Two companies embedding in city hall to help find solutions to two problems
20160818 Accelerator ro
Guelph City Hall is in the process of embedding employees from private company's to find solutions to planning notification, and water data problems. It is part of the Civic Accelerator project. (Rob O'Flanagan/GuelphToday)

The City of Guelph’s Civic Accelerator project is something of an experiment – a process of discovery to find new ways of solving lingering problems.

It now has collaborators set to embed in city hall and work on two of those problems, planning notifications, and the timely dissemination of water data.

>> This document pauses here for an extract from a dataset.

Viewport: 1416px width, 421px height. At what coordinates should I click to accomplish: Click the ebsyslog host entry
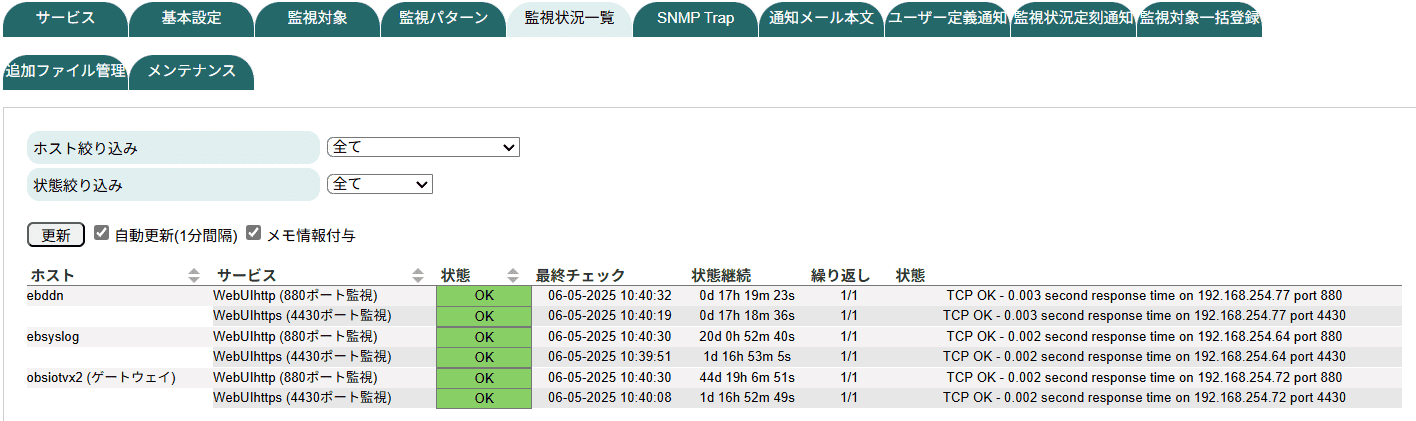(55, 337)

A third area the city was looking to partner up on in the process, parking modernization, did not attract applications that were a good fit for the city at this time. The proposals received did not demonstrate sufficient mutual benefit for the city and the applicant through the embedding process, which was a requirement.

Andy Best, the city’s open government manager, said two out of three is considered a successful outcome for the request for proposal process.  

The city announced this week that the winning proposal for water data came from Kitchener-based Alert Labs, a company that has developed water monitoring sensors that strap on to in-home meters and connects to a digital network.

It can send real-time alerts to a homeowner for things like costly water leaks.

The winning proposal in the area of planning notification is Ottawa-based Milieu, a company, according to its website, dedicated to fostering meaning conversation between local government and the public, while facilitating strong, evidence-based decision making.

To enable those conversations and decision making, the company has developed web and mobile software geared to municipal governments, urban developers, planners and architects.

“The city has a legal requirement to tell citizens about the wide variety of planning decisions that are happening that may affect their lives,” Best said. “The legislation says we have to put those in the newspaper. That is getting harder to do.”

Best said the challenge put out to entrepreneurs and innovators was to help the city connect more easily, and relevantly, with citizens related to planning notifications.

“And that is so we can better solicit their input and feedback on plans that might affect a property around the corner from them,” he said. He added that Milieu has build consultation tools into its map-based platform.

Both Alert Labs and Milieu have products which they are seeking to develop, and both are eager to introduce those products into municipal government – helping to solve city needs while expanding their business opportunities.   

Best said water bills in Guelph are received once a month. The most up-to-date information homeowners have related to their water usuage is 30 days old by the time it arrives.

There have been situations were property owners had very costly floods or water leaks occur without knowing it, which results in significant spikes in their water bill. 

“This is a pretty significant customer service issue for our water department,” Best said, adding that it is one that can’t be addressed because current metering doesn’t have the capacity to detect such problems.

“The challenge is, how do we equip people with information about their real-time water usage, to prevent these problems,” he added.

Alert Labs technology could prevent disasters and give residents data about their own water use behaviour, allowing them to reduce usage and save money.    

Employees from the two companies are now beginning the process of embedding in city hall, where they will work with city staff and have access to city data and systems in an effort to solve the problems they are tasked with solving.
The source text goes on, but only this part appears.